Изделия, которыми пользовались их потомки, тоже были удобными и разнообразными, но не такими броскими и эффектными: их изготавливали кустарными методами. В V–VI веках люди подвешивали над очагами в домах большие котлы с ручками, готовили и смешивали ингредиенты для кушаний в мисках, хранили зерно, сушеные припасы и жидкости в кувшинах. По объему горшков, форме края и основания, ширине горлышка можно судить не только о новой эстетике, но и об использовании посуды в хозяйстве. Из больших горшков с широким горлом было удобно разливать похлебку или доставать сухие продукты, например муку или горох. Из горшков с узким горлом и отогнутым краешком медленнее испарялась жидкость, их можно было накрыть тканью, закрепив ее бечевой, чтобы до содержимого (особенно жидкого) не могли добраться насекомые, домашние животные или чьи-нибудь шаловливые руки. Такие горшки могли пригодиться и для упаковки ценных продуктов — например, соли, если ее везли на продажу. Посуду с плоским дном было удобно ставить на твердый пол или на стол, посуду с округлым дном — нагревать на огне или поставить остужаться на холодную землю. У некоторых сосудов (не только у тех, что во множестве находят на территории поселений, но и у погребальных урн) в стенках ближе ко дну имеются небольшие отверстия: видимо, эти сосуды использовали для сцеживания — к примеру, сцеживания обрата из створоженного молока.

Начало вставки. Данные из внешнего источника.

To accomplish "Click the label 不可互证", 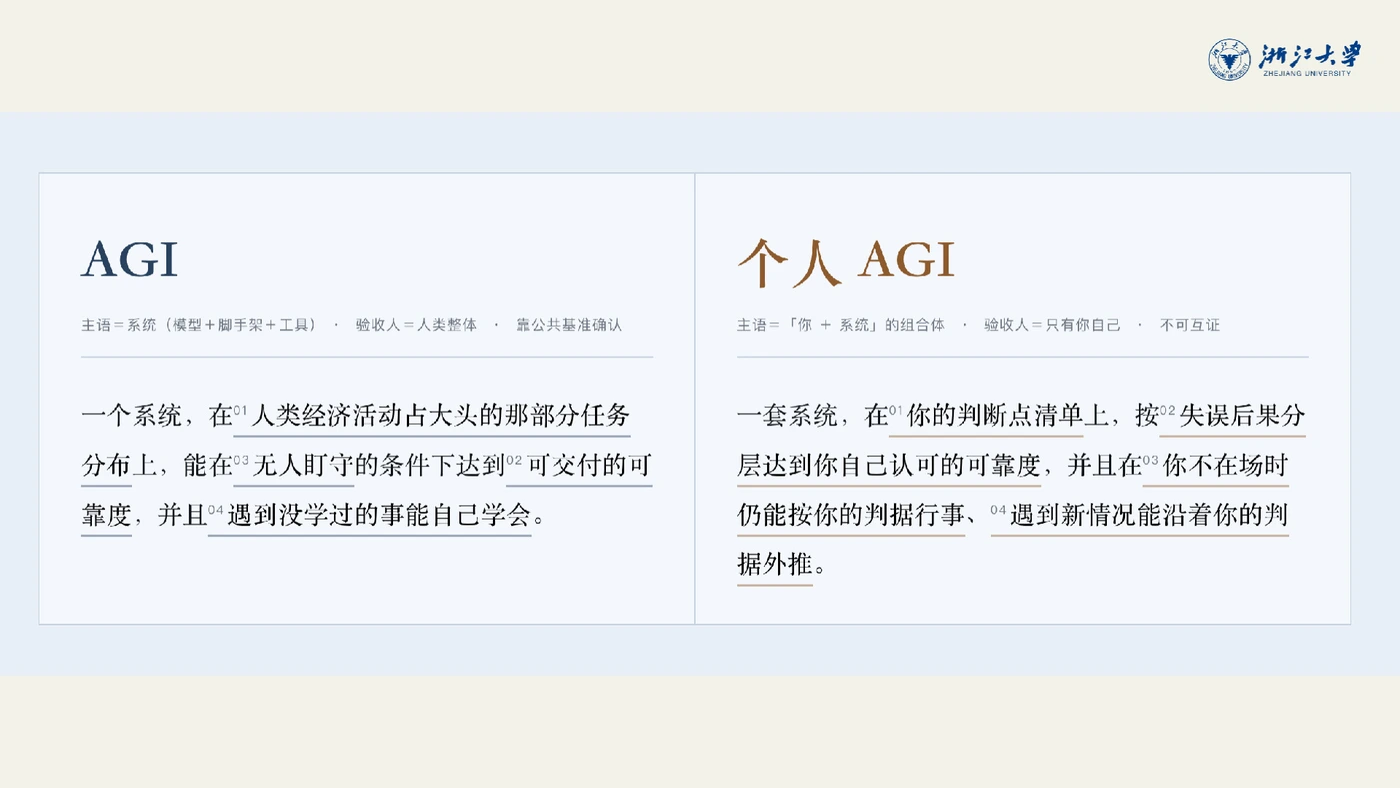I will coord(1190,325).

Жизнь оставляет на посуде свои следы: например, сажа на донышке показывает, что горшок когда-то использовали для готовки; многие сосуды за время их существования использовались то для одного, то для другого — до тех пор, пока не разбивались вдребезги. Черепки становились игровыми фишками, подставками, клиньями — или попадали в мусор. Однако сейчас археологи научились распознавать более мелкие признаки износа. Выщербины и мелкие трещинки на внутренней поверхности многих погребальных урн, которые до недавнего времени даже не считали нужным отмечать при описании находок, — указывают на то, что эти сосуды, вообще говоря, не изготавливали специально для погребений, а ранее использовали, скажем, для варки эля, причем не единожды (например, для погребального пиршества), а часто и в течение долгого времени[190]

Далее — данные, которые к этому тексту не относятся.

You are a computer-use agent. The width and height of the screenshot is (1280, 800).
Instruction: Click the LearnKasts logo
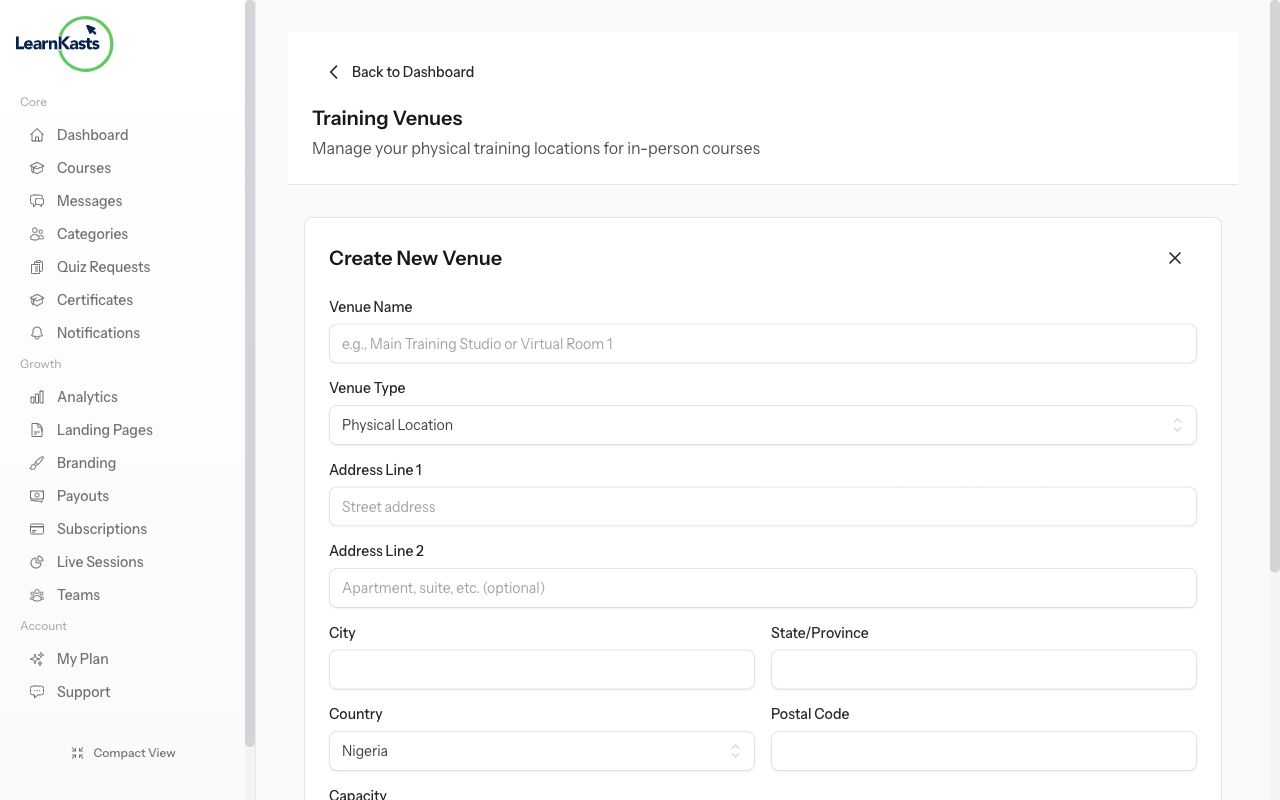click(62, 44)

. В других урнах, судя по всему, изначально хранили припасы или готовили еду, а в некоторых, возможно, ставили подходить тесто.Результаты многолетних научных исследований вкупе со статистическим анализом позволяют с уверенностью утверждать, что, хотя сосуды, в которых происходило захоронение останков после кремации, не изготавливали специально, их тем не менее тщательно подбирали для этой цели. Их форма и декор играли ключевую символическую и функциональную роль в продуманной системе обрядов, элементы которых удается лишь косвенным образом восстановить по тем крупицам, которые не сгорели в жарких погребальных кострах. По сути, исследующий кремационное кладбище археолог творчески переосмысляет судебную медицину.
Кремация умершего члена сообщества требовала эмоциональных, материальных и социальных вложений в ритуал, превращавший упокоившегося человека в нечто стихийное, затем — неосязаемое, затем — вновь материальное. Проводился ли обряд на определенном месте у хутора, на маленьком кладбище при деревушке или на большом общем кладбище, которое использовали сразу несколько поселений, — в любом случае он требовал строгой организации и должен был проводиться согласно определенному порядку. После смерти покойника облачали в соответствующие одежды. К поясу подвешивали нож, на рубахе закрепляли мелкие личные вещицы: гребень, заколки, возможно, фибулы. Вещи должны были соответствовать возрасту и полу умершего, возможно, его статусу в доме, а также семейным традициям. Затем тело перемещали — на похоронных носилках, телеге или повозке — к месту, где был сложен погребальный костер, который готовили очень тщательно: чтобы тело полностью сгорело, аккуратно сложенные поленья и хворост должны были дать очень высокую температуру и при этом не развалиться. Сцена сожжения ярко изображена в поэме «Беовульф»: воины вместе собирают дрова для костра, густой черный дым поднимается в небо, плач и горестные песни смешиваются с ревом пламени[191]
. Кто именно принимал участие в зажигании погребального костра, мы не знаем, но судя по тому, сколько нужно было затратить на это времени и материалов, и по тому, что огонь и дым должны были быть заметны с большого расстояния, очевидно, что такой погребальный обряд считался общезначимым событием, знаменующим преображение, завершение и нескончаемый круговорот жизни, смерти и возрождения. В представлениях провожавших умершего людей V века пламя погребального костра разрушало тело и жизнь, а керамический сосуд, сам рожденный в огне, собирал их вновь[192]. Похороны были поводом продемонстрировать чувство общности, идентичность и статус, свои чаяния и горе и заодно — подумать о собственной смертности.